In sum, whatever their personal characteristics, skills and experience, teachers were more effective in supporting families when the school system provided them with access to the required technical tools (online platforms in particular), but left them able to use these tools flexibly, adapting them both to their own skills and to the families’ resources. It must be added, however, that only a few of the reviewed papers featured a longitudinal or comparative design enabling such comparisons. Our conclusions concerning the impact of governments’ school policies on the learning process are therefore only provisional and require further research.

Limitations

This review certainly has some limitations. First of all, we decided to include both quantitative and qualitative studies. On the one hand, this gives access to more information, as many studies were conducted using an exploratory approach due to the novelty of the situation and the difficulty of collecting systematic data during the first period of the pandemic. On the other hand, it is difficult to compare the results from qualitative and quantitative studies in a systematic way, and not just because of different designs and measures. The qualitative studies included in this review were conducted mainly by interviewing teachers about their experience of school closure. Compensatory strategies were thus inferred from what was observed by teachers, implying that answers could be biased or highly dependent on the specific context and experience. Moreover, we cannot rule out the possibility that the evidence provided by the qualitative studies was affected by a positive selection bias, as teachers who were more active and effective during ERT might also have been more willing to be interviewed. Furthermore, most studies included in the review were conducted in Western or developed countries, so we only have a first-world perspective on the issue. Finally, the review is subject to the general limitations of any review of this kind, such as that relevant sources of information may have been omitted and we were not able to rate the quality of evidence.

Conclusion

This literature review highlights that school closures and the shift from in-person to remote learning due to the COVID-19 pandemic led to the emergence of new inequalities and the exacerbation of old ones.
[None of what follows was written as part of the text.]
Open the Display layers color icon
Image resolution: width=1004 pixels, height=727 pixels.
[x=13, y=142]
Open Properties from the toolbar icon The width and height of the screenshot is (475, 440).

Overall, the papers we reviewed are consistent with the general statements that schooling reduces inequalities in learning and that the absence or reduction of schooling increases the importance of families (Bonal and González 2020; Raudenbush and Eschmann 2015). Both parents and teachers played a pivotal role in compensating for learning loss due to ERT. In the case of parents, what counted during the pandemic were their socioeconomic and demographic characteristics, their involvement and support in children’s school activities, and the family environment. As regards teachers, the implementation of activities favouring interaction with and among students and the choice of ad-hoc teaching activities were both positively associated with students’ learning experience.
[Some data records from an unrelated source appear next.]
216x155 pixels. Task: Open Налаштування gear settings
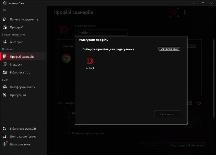5,144
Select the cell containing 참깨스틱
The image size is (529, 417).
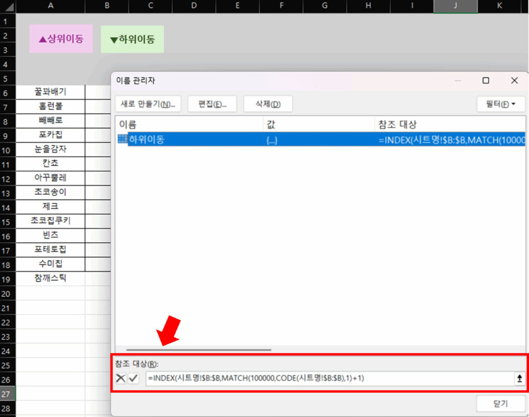pos(50,278)
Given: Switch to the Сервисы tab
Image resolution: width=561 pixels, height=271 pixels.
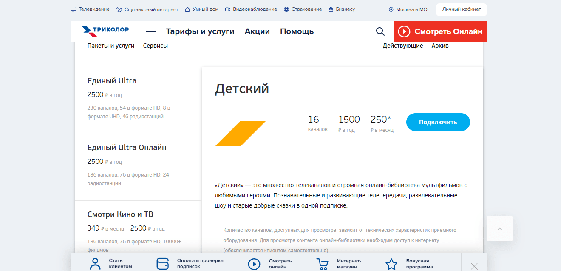Looking at the screenshot, I should (x=155, y=46).

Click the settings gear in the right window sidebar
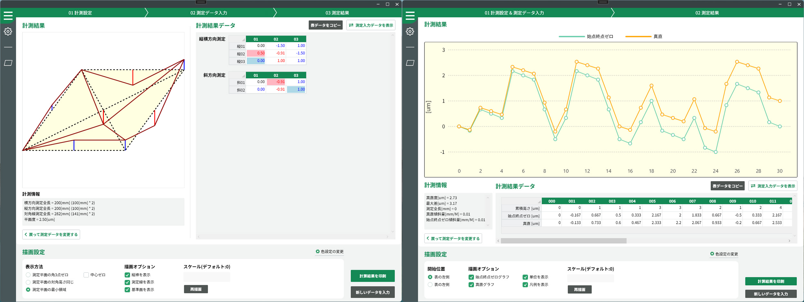tap(410, 32)
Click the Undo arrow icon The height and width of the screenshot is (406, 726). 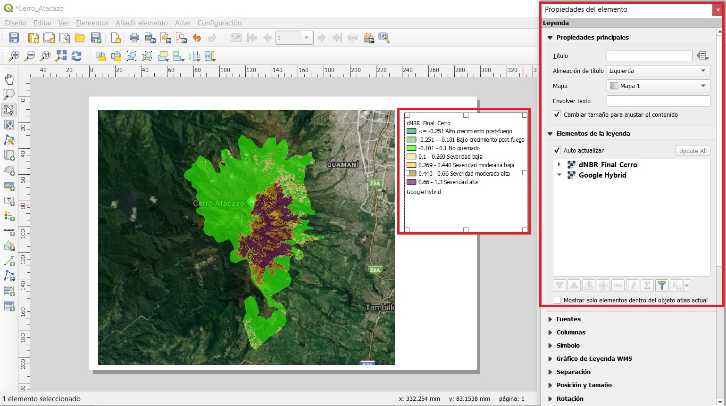(197, 38)
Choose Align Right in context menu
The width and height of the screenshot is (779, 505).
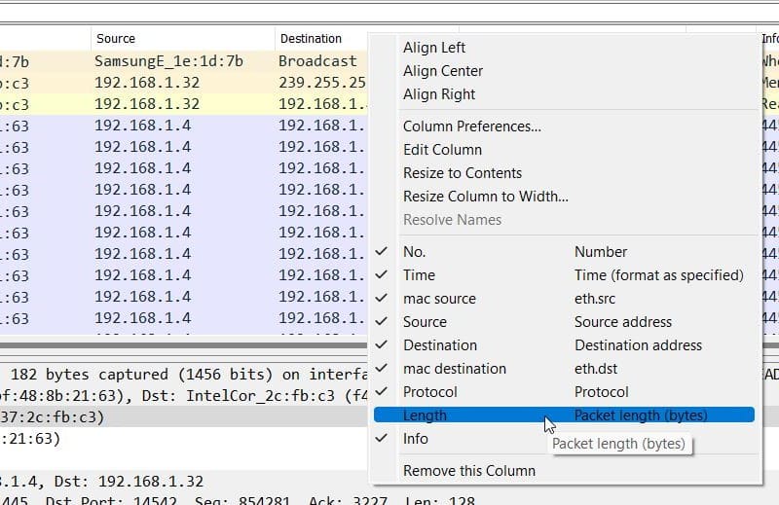[x=439, y=94]
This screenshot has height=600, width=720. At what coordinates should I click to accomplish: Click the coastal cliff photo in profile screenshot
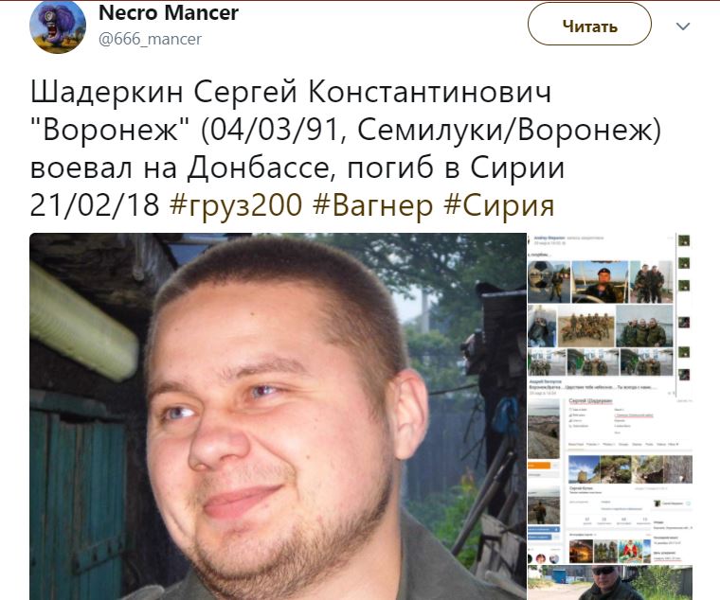click(544, 430)
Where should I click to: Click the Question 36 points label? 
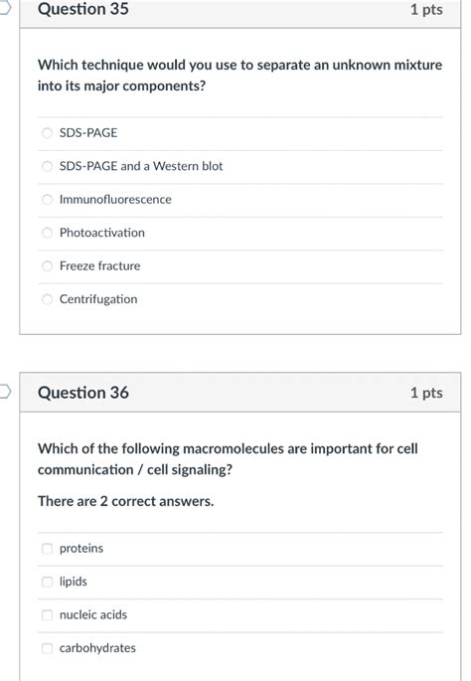pos(426,393)
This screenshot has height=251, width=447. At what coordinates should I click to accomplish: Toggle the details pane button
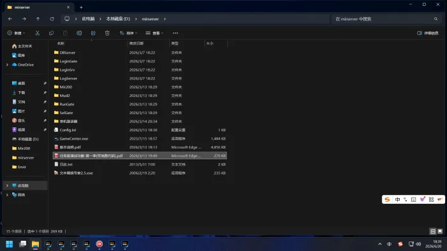pyautogui.click(x=428, y=33)
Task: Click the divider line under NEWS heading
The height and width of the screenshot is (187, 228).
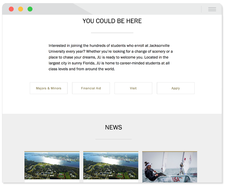Action: pos(113,139)
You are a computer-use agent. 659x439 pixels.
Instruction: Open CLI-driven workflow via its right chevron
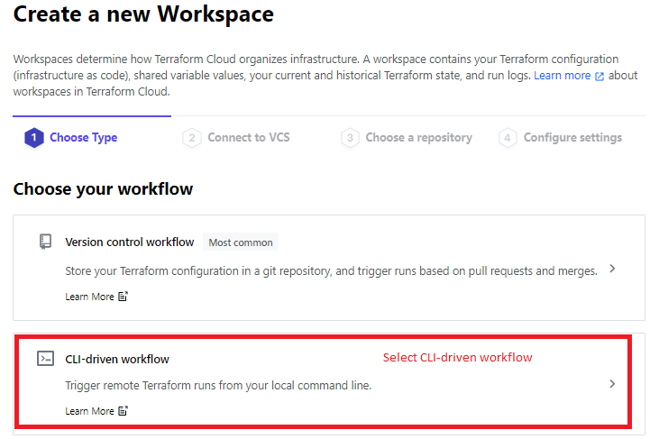click(x=612, y=384)
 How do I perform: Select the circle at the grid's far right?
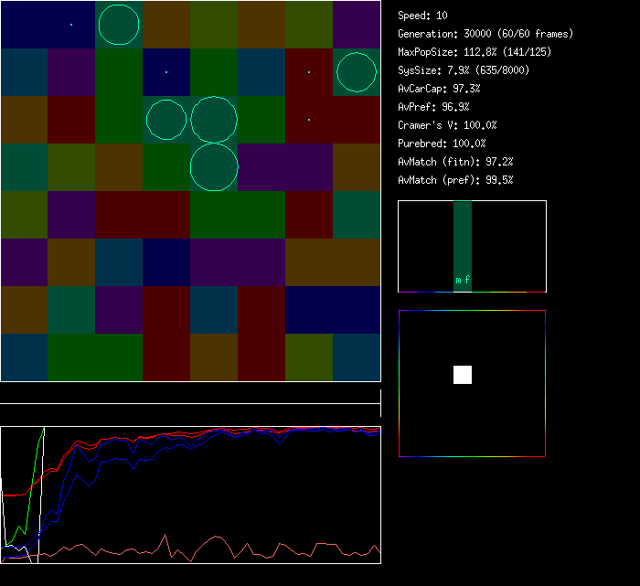click(357, 72)
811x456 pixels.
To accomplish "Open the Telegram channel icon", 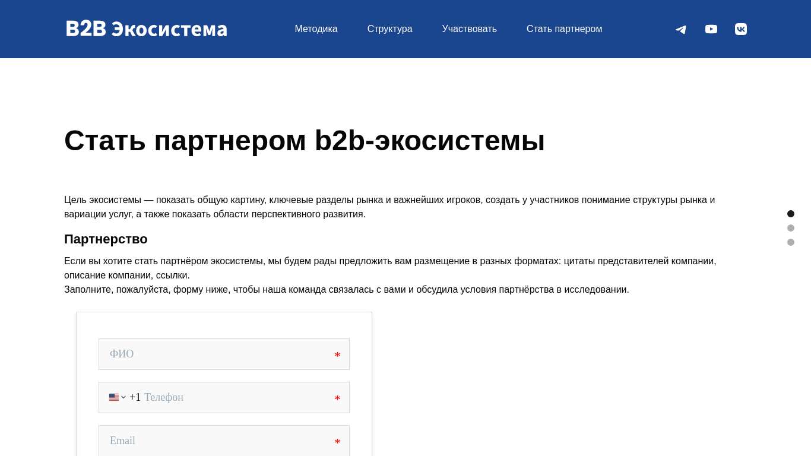I will point(680,29).
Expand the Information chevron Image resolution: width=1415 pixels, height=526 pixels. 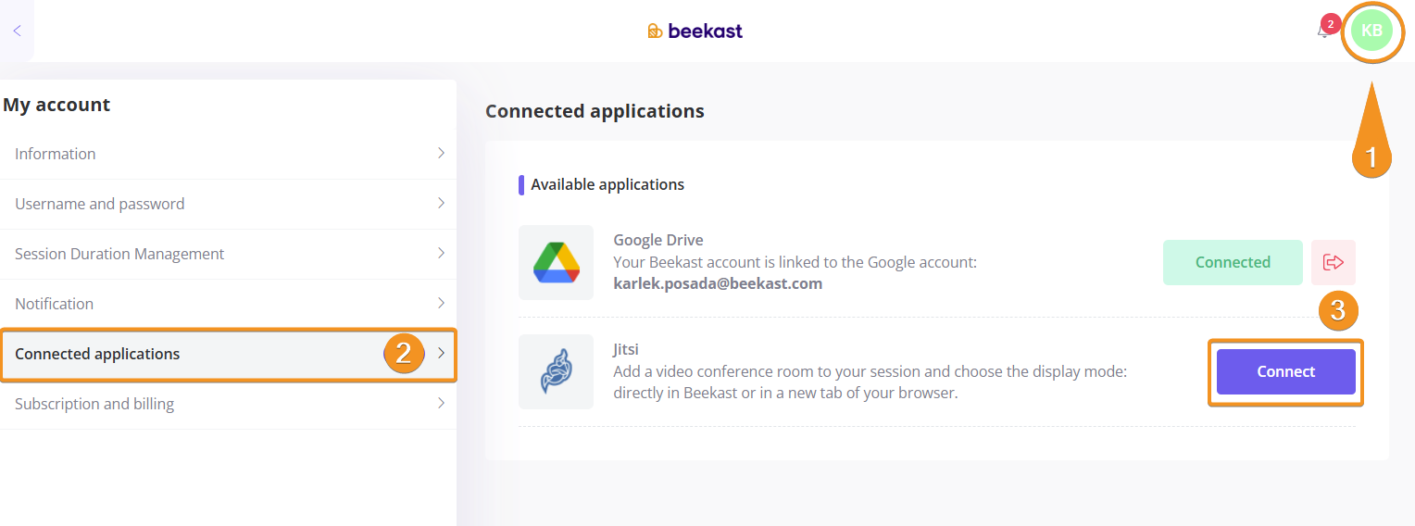click(441, 154)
Finally, our review also highlights the importance of the school system as the institutional context in which teaching and learning take place, since it provides resources and expectations to all actors involved in these processes. The decision to close schools was of course taken by governmental authorities, without involving either school personnel or families. Nevertheless, the evidence we reviewed suggests that the way school authorities reacted to the outbreak of the pandemic made a substantial difference to the effectiveness of teachers’ work and, in turn, how well parents managed to support their children’s remote learning.

To conclude, we note that, like in other situations of school closure, e.g. summer holidays, the heterogeneity in parents’ and teachers’ efforts to stimulate students’ learning is likely to determine differences in the effects of the COVID-19 pandemic on students. Those students who were able to profit more from the compensatory strategies enacted by their families and schools are likely to suffer only modest learning loss, if any, while those who had fewer or no compensatory strategies at their disposal are likely to suffer long-term disadvantages, due to the cumulative nature of learning.